Many applications exist wherein it is not necessary to update the picture information numerous times each second to provide flicker-free movement. That is, updating of the picture once every couple or few seconds may be sufficient. This slower rate of television picture transmission is suitable, for example, in applications such as surveillance of public and commercial buildings, and in mass transit vehicles. This slower television picture display rate may also be adequate in remote monitoring of automobile traffic or in many industrial processes. Transmission of scenes of accidents or crime, as by law enforcement officers, may also take advantage of narrow band television systems. It will be readily understood that in many of these instances that due to the remoteness of the information site, or due to location of the transmitter on moving vehicles or the like, that it may not be possible or practical to have a closed circuit television system because of the difficulty in providing a suitable cable or other link between the transmitter and receiver or in obtaining the necessary bandwidth in the available frequency spectrum.
In recent years, some television systems have been introduced into the marketplace and others have been proposed which utilize narrow bandwidth transmission mediums, such as telephone lines, to transmit television pictures. Some of these systems have been named "slow scan" television. This is often a misnomer inasmuch as the scanning rate of the television set is not itself generally modified. The television set continues to scan at its normal scan rate of typically 15,750 lines per second. What is different is that, since the picture information is being transmitted more slowly, the picture frames are being updated and changed at a slower rate in contrast to the typical 30 picture frames per second that occur with the familiar flickerfree image obtained from commercial television stations.
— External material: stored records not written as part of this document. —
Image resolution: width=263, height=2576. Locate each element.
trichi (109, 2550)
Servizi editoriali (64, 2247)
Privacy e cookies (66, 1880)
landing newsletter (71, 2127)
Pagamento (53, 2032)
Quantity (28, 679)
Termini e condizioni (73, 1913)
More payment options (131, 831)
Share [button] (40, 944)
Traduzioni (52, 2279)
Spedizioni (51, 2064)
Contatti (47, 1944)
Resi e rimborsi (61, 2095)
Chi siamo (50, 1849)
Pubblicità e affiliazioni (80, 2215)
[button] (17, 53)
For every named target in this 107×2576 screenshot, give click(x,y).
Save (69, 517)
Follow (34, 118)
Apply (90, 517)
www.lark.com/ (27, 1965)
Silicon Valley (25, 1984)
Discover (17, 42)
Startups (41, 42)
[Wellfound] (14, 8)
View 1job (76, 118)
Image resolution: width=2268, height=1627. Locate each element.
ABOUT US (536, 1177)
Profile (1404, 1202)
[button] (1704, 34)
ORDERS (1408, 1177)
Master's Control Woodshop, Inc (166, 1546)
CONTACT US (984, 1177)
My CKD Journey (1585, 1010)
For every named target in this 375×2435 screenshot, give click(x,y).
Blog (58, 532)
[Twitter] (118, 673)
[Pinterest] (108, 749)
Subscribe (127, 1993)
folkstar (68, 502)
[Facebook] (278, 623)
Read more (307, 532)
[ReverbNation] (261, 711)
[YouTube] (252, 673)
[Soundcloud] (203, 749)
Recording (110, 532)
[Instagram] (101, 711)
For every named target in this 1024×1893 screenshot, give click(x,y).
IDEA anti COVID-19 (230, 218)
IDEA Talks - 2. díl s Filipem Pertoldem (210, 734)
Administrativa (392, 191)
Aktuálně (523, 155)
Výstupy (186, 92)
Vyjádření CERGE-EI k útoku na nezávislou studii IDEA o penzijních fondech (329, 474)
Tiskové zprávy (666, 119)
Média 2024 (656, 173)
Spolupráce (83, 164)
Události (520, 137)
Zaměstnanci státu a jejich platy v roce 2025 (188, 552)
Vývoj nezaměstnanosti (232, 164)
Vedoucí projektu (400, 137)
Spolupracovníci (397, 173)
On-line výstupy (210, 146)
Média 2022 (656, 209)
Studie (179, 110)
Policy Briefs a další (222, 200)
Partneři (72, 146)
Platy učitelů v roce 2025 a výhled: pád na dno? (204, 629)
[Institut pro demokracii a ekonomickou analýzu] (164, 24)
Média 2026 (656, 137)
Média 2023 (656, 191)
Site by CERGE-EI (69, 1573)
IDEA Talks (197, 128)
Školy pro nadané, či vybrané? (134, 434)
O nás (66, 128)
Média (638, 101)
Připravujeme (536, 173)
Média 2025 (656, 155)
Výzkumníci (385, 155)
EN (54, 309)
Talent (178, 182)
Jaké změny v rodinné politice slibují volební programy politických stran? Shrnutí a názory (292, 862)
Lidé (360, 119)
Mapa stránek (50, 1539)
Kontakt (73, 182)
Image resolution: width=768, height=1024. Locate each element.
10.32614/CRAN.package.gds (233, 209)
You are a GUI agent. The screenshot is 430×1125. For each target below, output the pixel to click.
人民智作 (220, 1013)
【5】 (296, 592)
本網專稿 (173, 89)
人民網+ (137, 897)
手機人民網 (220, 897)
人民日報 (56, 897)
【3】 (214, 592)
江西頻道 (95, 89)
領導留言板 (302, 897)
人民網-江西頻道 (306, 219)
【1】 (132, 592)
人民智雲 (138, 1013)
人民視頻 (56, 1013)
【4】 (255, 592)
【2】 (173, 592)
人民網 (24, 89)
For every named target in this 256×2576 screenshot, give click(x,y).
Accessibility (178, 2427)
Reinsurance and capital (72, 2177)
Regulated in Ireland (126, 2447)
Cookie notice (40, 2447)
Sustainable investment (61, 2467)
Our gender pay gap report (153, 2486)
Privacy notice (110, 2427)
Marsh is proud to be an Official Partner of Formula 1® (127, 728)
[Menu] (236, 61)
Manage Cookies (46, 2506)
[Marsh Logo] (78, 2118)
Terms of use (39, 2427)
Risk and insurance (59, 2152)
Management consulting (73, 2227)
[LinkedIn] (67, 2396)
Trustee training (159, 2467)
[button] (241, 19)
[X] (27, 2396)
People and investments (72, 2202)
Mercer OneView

Many of these narrow band television systems have not dealt with the problems of transmitting a good quality picture over a standard two-way FM radio having a bandwidth of about 3 kHz. Furthermore, many of the narrow band TV systems have been concerned with receiving picture or video signals from only a single transmitter such that identification of the particular transmitter or requesting a picture from one of a plurality of transmitters has also not been of concern. Where information from remote transmitters is asynchronously sent to a receiver, serious synchronization problems between the transmitter and receiver also occur due to the asynchronous nature of the transmissions and also due to the fact that the transmitters will generally be located at varying distances from the receiver which results in different signal phase shifts. It is also well known to those skilled in the art that signal fading occurs due to multipath propagation of transmitted FM signals, especially when the transmitter or receiver are in motion, as in various types of mobile vehicles. Oscillator instabilities in the receiver or transmitter can also cause frequency drifts. Any frequency drift between the transmitter and receiver can result in DC offset of the demodulated FM signal. Where the demodulated FM signal is a video signal to be recovered as a television picture, the DC offset results in a shift in the gray scales in the recovered TV picture which is, of course, undesirable.